BTW, by default, the deflickering script meters on the median - which, in your example, falls right between the sky and the ground (so you've hit the edge case where median is not the best choice). Try a composition with either more sky than ground, or viceversa.

Quote... having some more specific parameters built in, like an aperture and ISO option.

Aperture is useful (though I should define some criteria - when should AETTR change it?), but what should it do about ISO? (I want to update it with the findings from ISO research, to make a better choice, but don't see what options should be in the menu).

QuoteAdd in an 'always maintain exposure or else increase/decrease' (depending on sunrise/sunset) option, and you're gold!

Tried that, and found out it's a trap. In my tests, the exposure wasn't always fully increasing or fully decreasing - there were short periods where exposure direction changed during a sunset.
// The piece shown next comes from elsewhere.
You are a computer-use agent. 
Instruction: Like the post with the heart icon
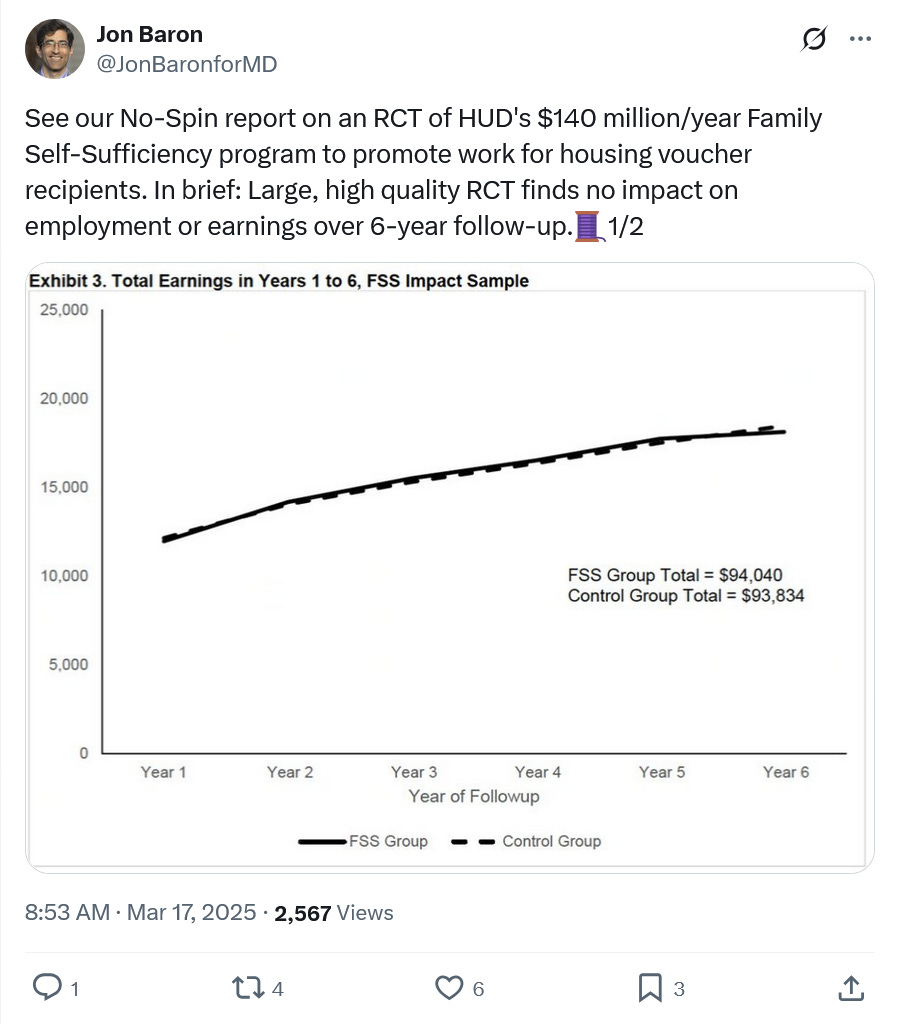coord(449,987)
Limiting the direction could result in short periods of overexposure or underexposure, that won't be corrected because of this restriction.

However, limiting the exposure increments (for example, don't correct by more than 0.5 EV from one image to another) could help.

Quoteas long as varying shutter speeds don't affect your output

This can be an issue - I'm thinking to exploit the full-res silent picture capability, and take images with a "fixed" exposure time - usually interval / 2, to get a 180-degree shutter in the resulting video. If the scene requires a lower shutter speed, the silent picture module would take more images and average them into a single picture.

This trick can be used for reducing temporal aliasing, too (just never got around to implementing it), but the low-level stuff required for this is documented.